He later attended Christ's College, Cambridge, a constituent college of the University of Cambridge, from 1968, graduating in 1971 with a first class degree in English. He then studied as a postgraduate in the United States at the Annenberg School for Communication at the University of Pennsylvania.

==Career==
After finishing his education in the US, he remained there, working with Jim Henson. On returning to the UK, he became an independent producer, with credits including Four Weddings and a Funeral (1994), Lawn Dogs (1997), Notting Hill (1999), Love Actually (2003) and The Eagle (2011). His television productions include Jim Henson's The Storyteller and the 1996 version of Gulliver's Travels. He was also co-creator, producer and creative consultant of Fraggle Rock.
He appeared in photographs in the credits of Four Weddings and a Funeral (although uncredited) as "Matthew's Gorgeous New Boyfriend".
He is currently the Vice President of BAFTA, having previously held the position of chairman (2004–06).

==Selected filmography==
- 1994: Four Weddings and a Funeral
- 1997: Lawn Dogs
- 1999: Notting Hill
- 2001: The Parole Officer
- 2003: Love Actually
- 2011: The Eagle
- 2016: The Pass
- 2018: The Children Act

==Awards==
In February 2015, the National Film and Television School's Board of Governors bestowed an Honorary Fellowship on Kenworthy.
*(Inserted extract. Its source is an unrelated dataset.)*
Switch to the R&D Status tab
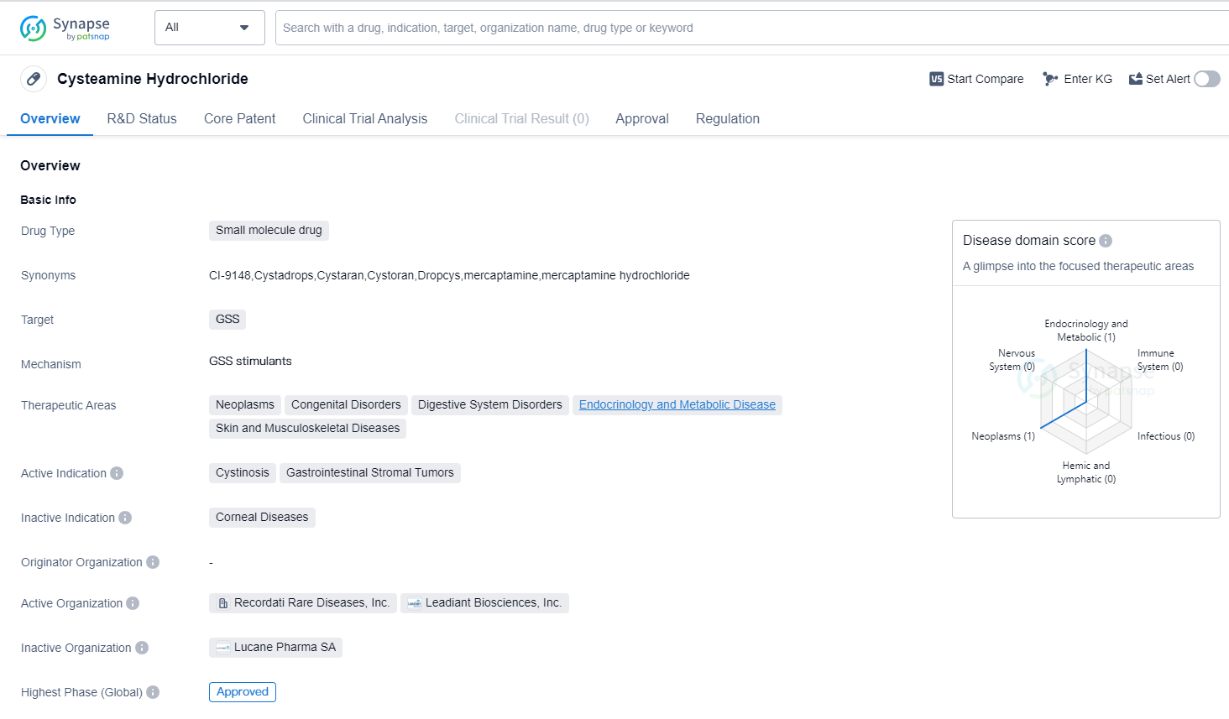The height and width of the screenshot is (719, 1229). point(142,119)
On 23 October 2026, Kenworthy will be awarded a BAFTA Fellowship during a special presentation. British academy said, "He will be honoured for his extraordinary contribution to film, championing British talent and storytelling through a distinguished body of work that has resonated with audiences worldwide, as well as his enduring commitment to inspiring and supporting the next generation of screen talent."